The DaVingi™ System is a percutaneous trans-catheter device delivered using right heart catheterization through the right internal jugular vein. The DaVingi™ System is designed for performing ring annuloplasty by using a Ring Delivery System to place a complete, flexible fabric ring around the annulus of the atrial side of the tricuspid valve. Fluoroscopy and echocardiography are used to monitor the ring placement procedure.

Full description

The annuloplasty ring is a small multi-element ring, consisting of an outer fabric layer, a pre-set stakes array and internal adjustment cord that can be adjusted at a later stage after the outer layer of the ring and stakes are encapsulated in new tissue growth.
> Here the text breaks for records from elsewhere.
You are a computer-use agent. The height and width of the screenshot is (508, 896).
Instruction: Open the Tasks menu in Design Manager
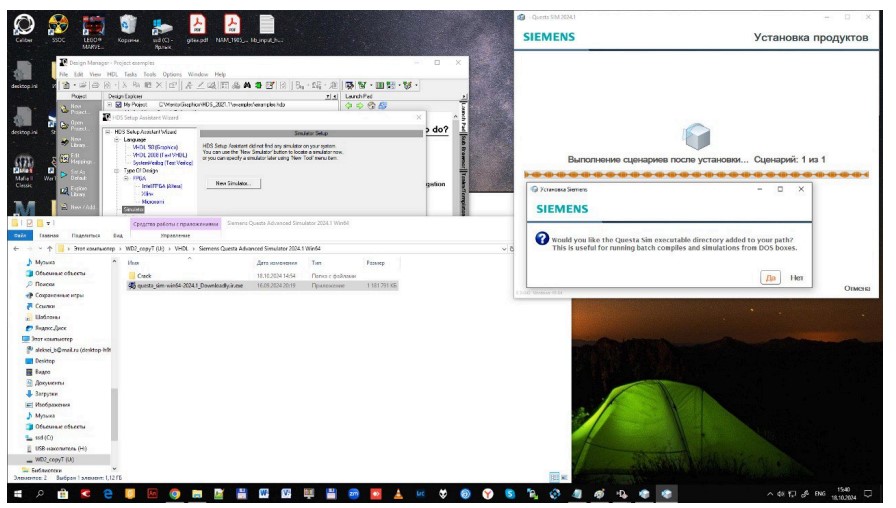coord(131,74)
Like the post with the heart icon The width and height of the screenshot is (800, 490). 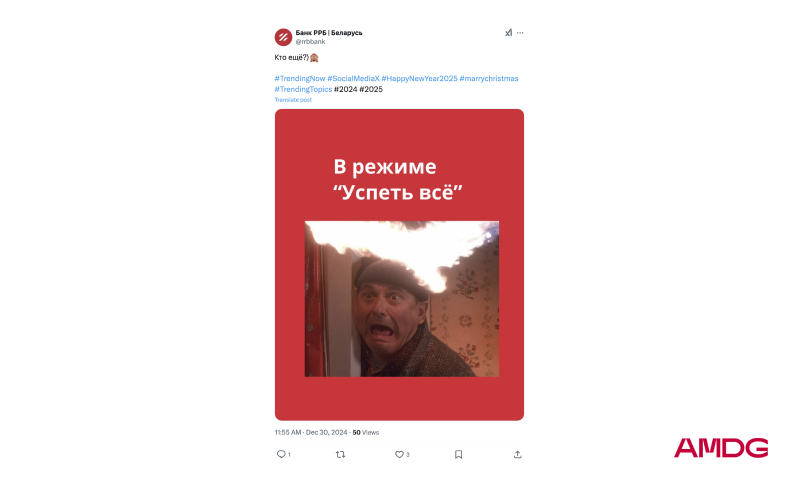pyautogui.click(x=399, y=454)
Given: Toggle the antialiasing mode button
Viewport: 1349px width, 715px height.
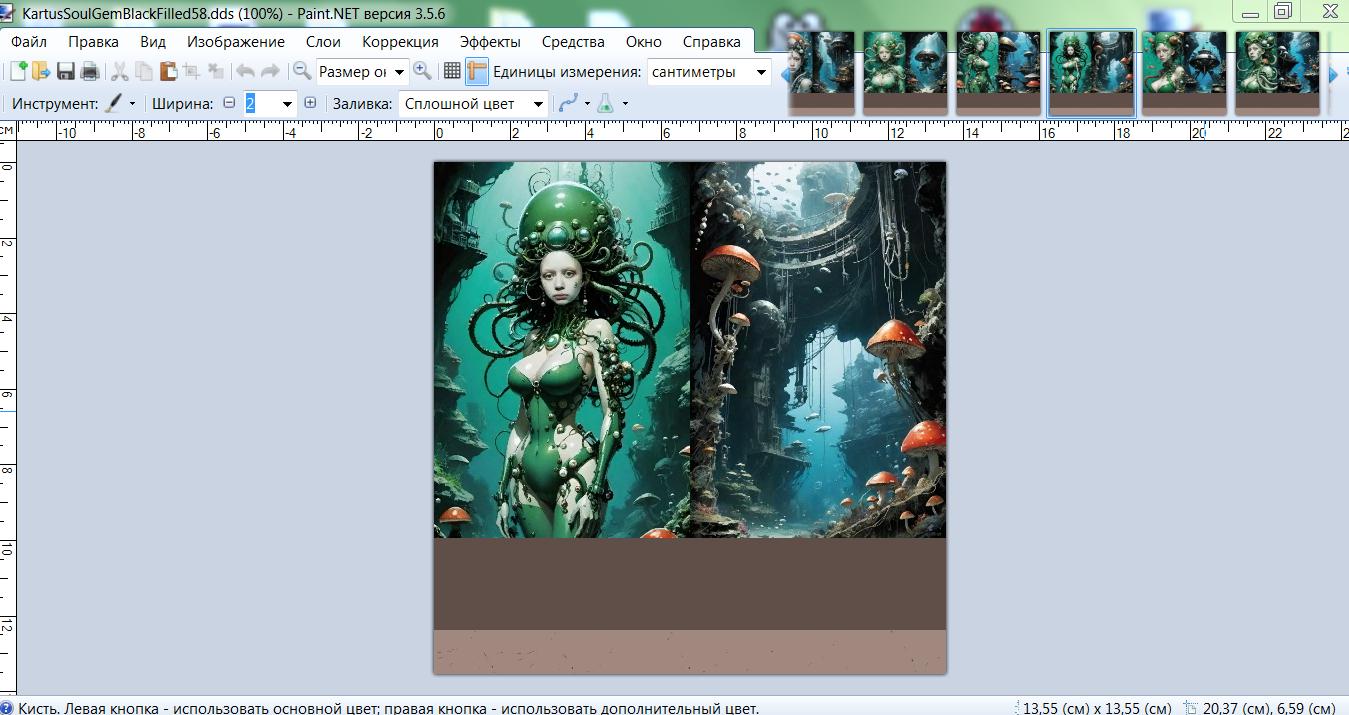Looking at the screenshot, I should point(568,103).
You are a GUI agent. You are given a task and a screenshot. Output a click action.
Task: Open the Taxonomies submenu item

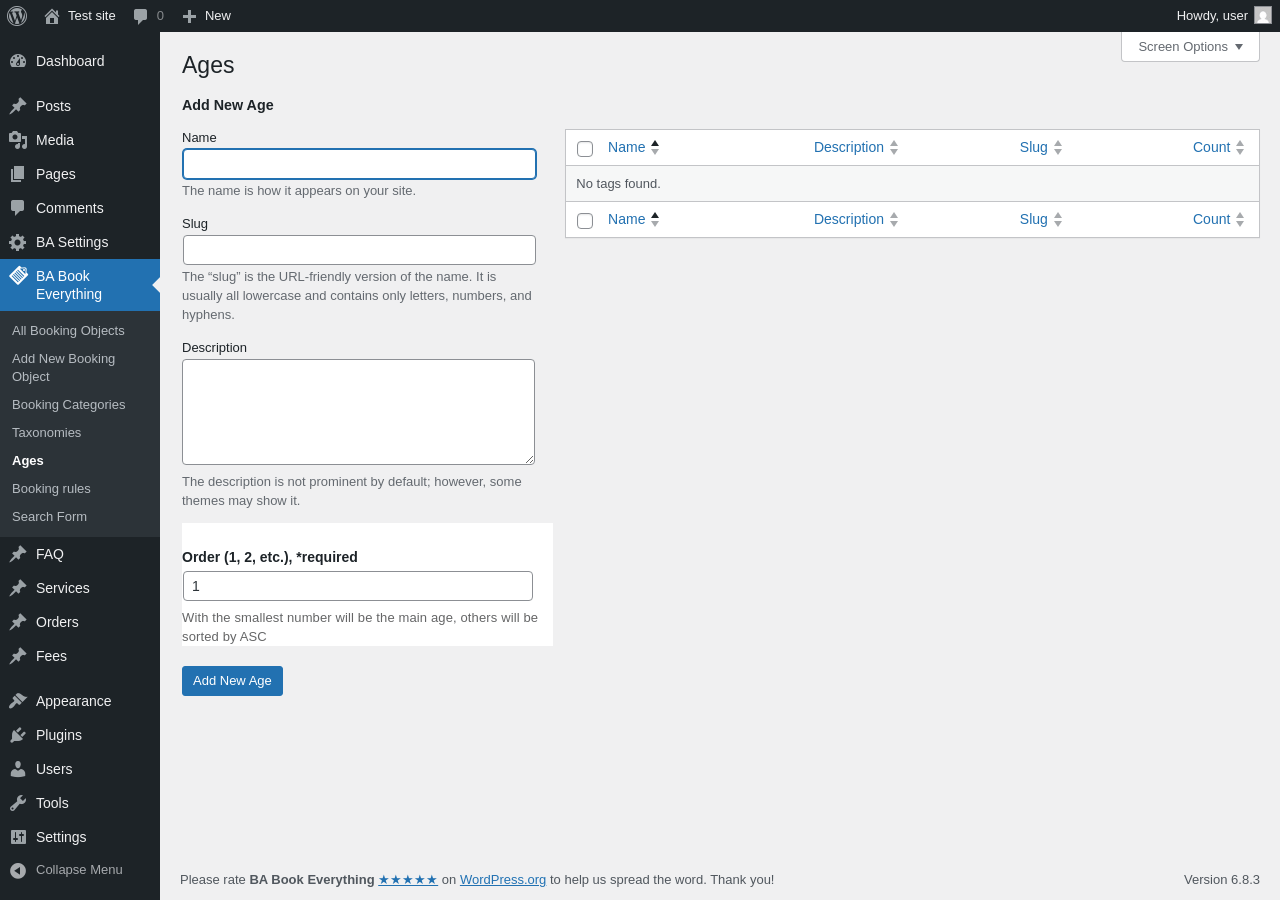point(46,433)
Once implanted, the ring is designed to serve as a foundation for promoting new annular tissue growth, effectively growing a new adjustable annulus around the valve.

the study has been approved by Institutional Review Boards and Competent Authorities in Czech Republic, France and Israel.

Enrollment

15 estimated patients

Sex

All

Ages

18+ years old

Volunteers

No Healthy Volunteers

Inclusion criteria

Severe tricuspid regurgitation as defined by American Society of Echocardiography.
Symptoms of right ventricular failure despite appropriate medical therapy.
Multidisciplinary heart team (minimum of three physicians, including cardiology and cardiac surgery representatives) recommends tricuspid annuloplasty.
≥18 years old at time of enrollment.
LVEF ≥ 30% within 45 days prior to index implant procedure.
PASP < 70 mmHg via right heart catheterization (subject at rest) within 90 days prior to index implant procedure.
Right Ventricle TAPSE ≥ 13 mm within 45 days prior to index implant procedure.
Tricuspid valve annular diameter ≥ 40 mm as measured by baseline transthoracic echocardiography in the 4 chamber view within 45 days prior to index implant procedure.
Subject has provided written informed consent.
Subject agrees to comply with all required post-procedure follow-up visits, including device adjustment.

Exclusion criteria

Acutely decompensated heart failure (i.e. hemodynamically unstable or on IV inotropes).
Severe Right Ventricle dysfunction.
Primary tricuspid pathology (e.g. rheumatic, congenital, infective, etc.).
Previous tricuspid valve repair or replacement.
Transvalvular pacemaker or defibrillator lead is present.
Severe left-sided valve disease.
Right-sided intra-cardiac mass, thrombus or vegetation is present.
Inability to properly guide the index implant procedure using Trans-esophagus echocardiography (e.g. acoustic window not adequate).
Subject requires chronic dialysis or renal replacement therapy.
MI or known unstable angina within the 30-days prior to the implant index procedure.
CVA within 3 months prior to index implant procedure.
Bleeding disorders, active peptic ulcer or GI bleed.
Contraindication to anticoagulation or antiplatelet medication, based on investigator's opinion.
Chronic oral steroid or immunomodulator use (≥ 6 months) or other condition that could impair healing response (e.g. cardiac sarcoidosis or other chronic inflammatory disease).
Any condition that, in the opinion of the investigator, may render the subject unable to complete the study (life expectancy < 1 year), or lead to difficulties for subject compliance with study requirements.
Subject is enrolled in another investigational study which has not completed the required primary endpoint follow-up period (Note: patients involved in a long-term surveillance phase of another study are eligible for this study).
Female patients who are pregnant or lactating.